My geotags aren't doing this service because this probably wasn't Troy, IA. I think it was Unionville.  This is the pie spread that greeted us.  One of the ladies had made something like 113 or 130 pies leading up to RAGBRAI in the last 24 hours.  $2 for pie.  $1 for ice cream.  Endless coffee was free.  An amazing set up - fruit pies, cream pies...I wish I hadn't eaten that heavy breakfast and could have done seconds.  Ming later opined that he should have just eaten half of two slices instead of a whole slice.

Look at it.  It is beautiful. That's the RAGBRAI pie experience you hope to find.

The campgrounds in Ottuma were excellent.  Huge park with old trees near a loop in the river.  Cool.  Quiet (comparatively).  Shady.  So nice compared to the open hot fields we usually inhabited.  After our tents were set up and we found a shower truck, we told Tun we'd meet him at the local BBQ place.  He biked over there - we chose to use the shuttle.  In retrospect, waiting 30-some minutes (or more) for the shuttle to go about a mile wasn't the best plan.  By the time we got to the BBQ joint, Tun had eaten his food.  But he stayed to chat while we ate.  And if we hadn't taken the shuttle Ming wouldn't have struck up his friendship with the Hyvee lady and we wouldn't have seen the guy who sat down at the shuttle stop in his bibs with a whole large pizza, and folded two slices in half like a sandwich and ate them, rinse and repeat, until he had one piece left he gave away.  That was a big appetite.

After BBQ we headed over to the local theater.  Ming and Adam went to the Star Trek flick I'd already seen, so I went to Lights Out, which was boring (and reminded me of a story in my George Saunder's book, just longer and with less capable acting).
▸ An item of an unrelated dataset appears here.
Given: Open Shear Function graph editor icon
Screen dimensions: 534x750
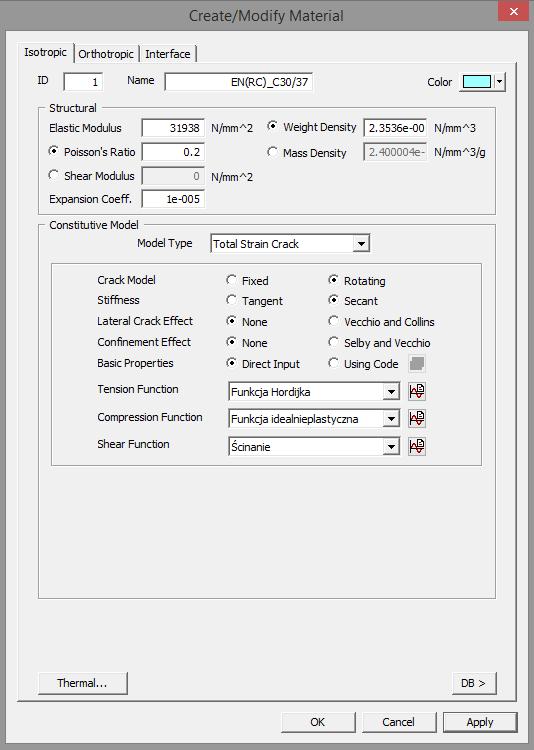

Lot of cyclists came in to use the A/C.  One guy came in speaking another language and the teenage ticket guy started talking to him in an Eastern language.  Apparently the guy was Polish and the ticket taker knew Russian and Ukrainian.  They talked, remarked how stupid each other sounded in their own language selection, and then got down to figuring out for the price of a ticket how the Polish guy could optimize his movie-watching experience so he didn't have to leave the theater for the next six hours.  Some very good natured theater staff.

This was a bigger town, so they had bigger entertainment.  On their bridge, Rick Springfield performed later.  We didn't catch that, but we wandered around, shopped for t-shirts for kids (found Eryn a tie dye one to replace the Elroy Sparta one she had as a little kid), found some food, and watch the entertainment prior to Rick.

The number of people downtown was fairly sparse, but if you got over to the bridge it was pretty solidly packed.

The pre-Springfield show was a bunch of folks dressed up like famous entertainers (Adam had to point out to me that the woman in the skirt was Katy Perry).  We watched them and all the "dancers" (quotes intended for irony) on a big screen right near where they were playing.  I think we could have turned around to see them if the food vendors hadn't been behind us.  At one point one of the guys sitting near us said (paraphrase), "Is it just me, or have they been playing the same song for the last 20 minutes?"  I don't think he was wrong - they were sort of jamming and dancing for a long time at one point.

We took the long path back when we got routed around the river and stopped at a McDonald's for a cone and fries.  They were out of cones, so I settled for more soda than any human should drink just to rehydrate.  A lady on RAGBRAI stopped at our table and asked why we were eating at McDonald's given all the RAGBRAI options.  She was there for a cone as well, so our goals were similar.  We told her we generally hit the churches and stands or local places.  We saw her again a day or two later and noted we were eating local.  There were a lot of people we saw multiple times - Dan K from Minneapolis who pulled a trailer behind him every morning, the McDonald's Lady, the aeroshell bike guy, MBA Trek woman, Ms. San Antonio, Ms Panties (Adam's nickname), the not-dressed-as-much-as-other-riders-and-very-tan pair (of women), some of the Cuisine riders, Tun (almost every day - he finished near the front of the pack)...sort of like being in a new town for a week.